Dataset items:
((
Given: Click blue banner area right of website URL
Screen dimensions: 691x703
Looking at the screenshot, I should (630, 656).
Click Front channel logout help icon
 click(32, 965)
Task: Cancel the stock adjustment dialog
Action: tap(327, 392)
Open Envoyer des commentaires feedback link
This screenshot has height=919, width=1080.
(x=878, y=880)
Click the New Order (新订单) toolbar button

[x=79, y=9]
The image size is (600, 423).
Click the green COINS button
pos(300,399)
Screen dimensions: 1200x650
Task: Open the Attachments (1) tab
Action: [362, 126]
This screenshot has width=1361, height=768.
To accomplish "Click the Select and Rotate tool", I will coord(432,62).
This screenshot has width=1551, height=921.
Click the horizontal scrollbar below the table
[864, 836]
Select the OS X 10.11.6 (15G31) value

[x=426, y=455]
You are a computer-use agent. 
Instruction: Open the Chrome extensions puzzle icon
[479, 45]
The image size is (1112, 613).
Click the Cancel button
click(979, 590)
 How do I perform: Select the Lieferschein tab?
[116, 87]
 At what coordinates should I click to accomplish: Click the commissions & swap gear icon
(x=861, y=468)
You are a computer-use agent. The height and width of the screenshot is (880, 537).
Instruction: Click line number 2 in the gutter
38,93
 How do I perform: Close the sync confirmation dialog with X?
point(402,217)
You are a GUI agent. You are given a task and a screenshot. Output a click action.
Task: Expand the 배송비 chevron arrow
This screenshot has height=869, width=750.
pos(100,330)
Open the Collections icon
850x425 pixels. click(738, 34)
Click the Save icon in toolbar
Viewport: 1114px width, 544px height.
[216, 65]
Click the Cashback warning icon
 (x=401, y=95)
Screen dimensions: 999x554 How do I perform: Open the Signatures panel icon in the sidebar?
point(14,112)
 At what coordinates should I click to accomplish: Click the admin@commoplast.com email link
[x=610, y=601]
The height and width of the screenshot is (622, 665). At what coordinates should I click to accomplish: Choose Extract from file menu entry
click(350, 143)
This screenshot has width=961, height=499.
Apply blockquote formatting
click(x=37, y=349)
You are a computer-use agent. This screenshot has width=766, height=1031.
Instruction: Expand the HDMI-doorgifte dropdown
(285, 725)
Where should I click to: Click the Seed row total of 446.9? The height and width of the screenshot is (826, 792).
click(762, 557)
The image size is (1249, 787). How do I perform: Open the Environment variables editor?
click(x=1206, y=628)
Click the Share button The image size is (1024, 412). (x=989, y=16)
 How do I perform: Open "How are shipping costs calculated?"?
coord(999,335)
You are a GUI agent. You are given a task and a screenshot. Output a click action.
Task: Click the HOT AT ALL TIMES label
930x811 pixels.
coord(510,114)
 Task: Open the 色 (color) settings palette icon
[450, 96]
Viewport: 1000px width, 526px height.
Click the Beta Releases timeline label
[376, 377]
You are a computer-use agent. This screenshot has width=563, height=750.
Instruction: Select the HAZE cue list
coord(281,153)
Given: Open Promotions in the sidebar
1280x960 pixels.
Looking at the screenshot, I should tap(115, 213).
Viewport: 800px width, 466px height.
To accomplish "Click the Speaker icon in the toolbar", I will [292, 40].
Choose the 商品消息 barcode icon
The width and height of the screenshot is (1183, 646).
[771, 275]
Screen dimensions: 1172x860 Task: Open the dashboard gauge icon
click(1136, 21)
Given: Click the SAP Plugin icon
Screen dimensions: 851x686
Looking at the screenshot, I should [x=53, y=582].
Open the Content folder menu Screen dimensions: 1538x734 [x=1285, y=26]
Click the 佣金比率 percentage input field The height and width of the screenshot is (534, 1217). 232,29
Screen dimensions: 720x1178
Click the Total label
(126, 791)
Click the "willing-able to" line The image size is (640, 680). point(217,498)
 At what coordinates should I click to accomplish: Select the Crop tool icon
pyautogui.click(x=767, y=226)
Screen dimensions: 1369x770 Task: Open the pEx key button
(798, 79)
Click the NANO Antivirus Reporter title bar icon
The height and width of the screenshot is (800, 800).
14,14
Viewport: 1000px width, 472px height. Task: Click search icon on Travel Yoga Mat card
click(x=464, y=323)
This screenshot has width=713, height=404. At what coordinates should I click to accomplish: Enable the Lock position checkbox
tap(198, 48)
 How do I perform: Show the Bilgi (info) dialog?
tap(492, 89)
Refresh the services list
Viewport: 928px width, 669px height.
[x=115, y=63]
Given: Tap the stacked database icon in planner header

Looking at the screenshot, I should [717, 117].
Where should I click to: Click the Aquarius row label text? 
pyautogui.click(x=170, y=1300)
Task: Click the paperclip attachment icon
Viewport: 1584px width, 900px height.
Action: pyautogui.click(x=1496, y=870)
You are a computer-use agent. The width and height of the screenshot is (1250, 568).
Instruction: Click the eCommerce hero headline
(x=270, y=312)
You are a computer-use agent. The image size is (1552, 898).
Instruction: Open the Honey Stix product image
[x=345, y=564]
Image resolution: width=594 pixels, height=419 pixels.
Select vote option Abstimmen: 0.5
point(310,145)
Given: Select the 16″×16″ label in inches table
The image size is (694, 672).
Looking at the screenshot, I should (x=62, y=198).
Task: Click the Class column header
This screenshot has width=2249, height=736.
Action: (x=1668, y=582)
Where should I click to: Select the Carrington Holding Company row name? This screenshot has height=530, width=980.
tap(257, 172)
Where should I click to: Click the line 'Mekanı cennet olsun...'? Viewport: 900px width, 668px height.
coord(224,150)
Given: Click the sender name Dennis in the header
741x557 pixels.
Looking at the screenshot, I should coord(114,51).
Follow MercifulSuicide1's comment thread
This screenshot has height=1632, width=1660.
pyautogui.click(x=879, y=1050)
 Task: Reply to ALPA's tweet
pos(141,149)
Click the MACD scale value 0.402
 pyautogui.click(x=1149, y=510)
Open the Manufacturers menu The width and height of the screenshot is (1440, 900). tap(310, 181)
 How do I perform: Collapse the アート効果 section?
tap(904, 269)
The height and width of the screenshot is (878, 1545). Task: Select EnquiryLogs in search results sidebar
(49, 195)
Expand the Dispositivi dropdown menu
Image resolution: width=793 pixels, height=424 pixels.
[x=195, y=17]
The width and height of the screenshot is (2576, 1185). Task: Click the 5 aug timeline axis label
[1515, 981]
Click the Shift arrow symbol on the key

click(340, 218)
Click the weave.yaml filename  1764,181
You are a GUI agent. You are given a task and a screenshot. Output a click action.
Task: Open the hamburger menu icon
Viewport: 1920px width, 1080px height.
))
[Task brief] Where a line in the entries holds "computer", copy that line.

[Expected answer]
You are a computer-use agent. 
You are a computer-use agent. The height and width of the screenshot is (880, 537).
You are a computer-use agent. This screenshot has width=766, height=1031.
You are a computer-use agent. This screenshot has width=563, height=750.
You are a computer-use agent. The width and height of the screenshot is (1250, 568).
You are a computer-use agent. The image size is (1552, 898).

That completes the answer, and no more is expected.